Angelo Codevilla argued for similar funding for powerful chemical lasers as well. In a meeting with Teller and Lowell Wood, a critic noted that the Soviets could easily defeat the system by attacking the satellite, whose only defense, if it had been unarmed, was to destroy itself. However this may have been rectified if the satellite also included a means of self- defense. At the time Teller was stymied by these arguments; the concept was later adapted to a .

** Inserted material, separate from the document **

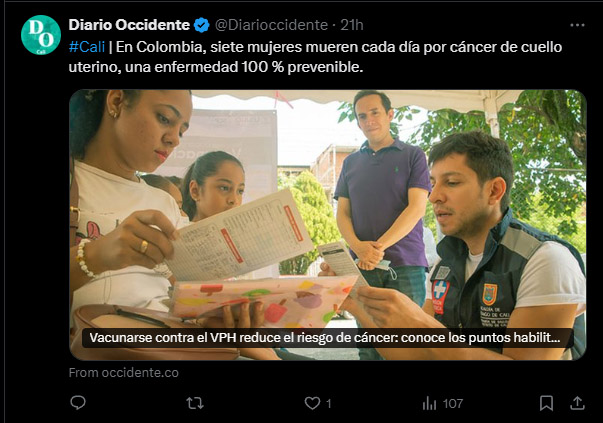Click the reply speech bubble icon

pyautogui.click(x=78, y=403)
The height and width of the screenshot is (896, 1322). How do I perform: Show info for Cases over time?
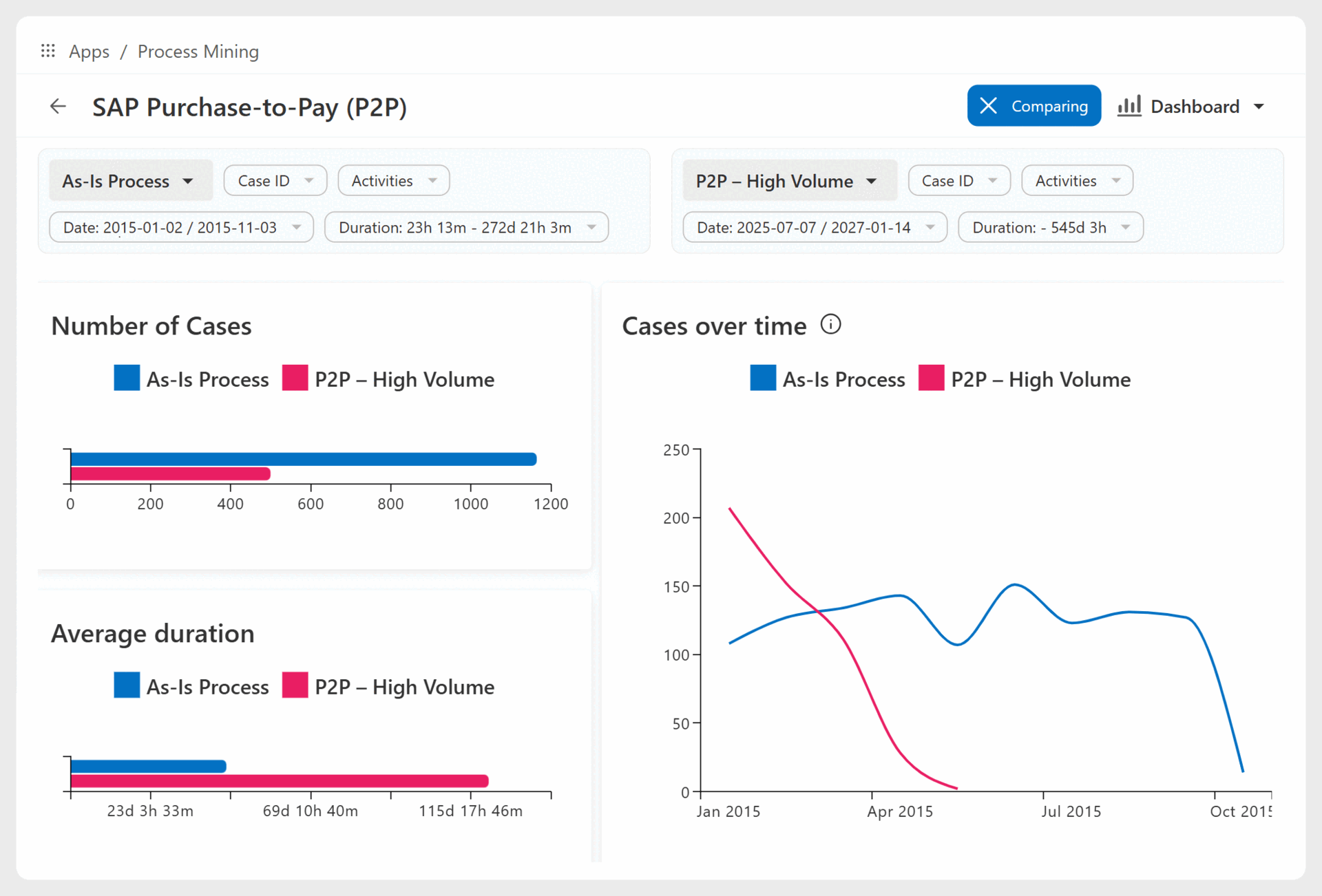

General James Alan Abrahamson USAF, a past Director of the NASA Space Shuttle program. However, as the threat diminished, the program shifted towards smaller systems designed to defeat limited or accidental launches. By 1. 98. 7, the SDIO had developed a national missile defense concept called the Strategic Defense System Phase I Architecture. This concept consisted of ground and space based sensors and weapons, as well as a central battle management system.
Bush shifted the focus of SDI from defense of North America against large scale strikes to a system focusing on theater missile defense called Global Protection Against Limited Strikes (GPALS). The Ballistic Missile Defense Organization was renamed again by the George W. Bush administration as the Missile Defense Agency and focused onto limited National Missile Defense. Ground- based programs. ERINT was a prototype missile similar to the FLAGE, but it used a new solid- propellant rocket motor that allowed it to fly faster and higher than FLAGE.
Under BMDO, ERINT was later chosen as the MIM- 1. Patriot(Patriot Advanced Capability- 3,PAC- 3) missile.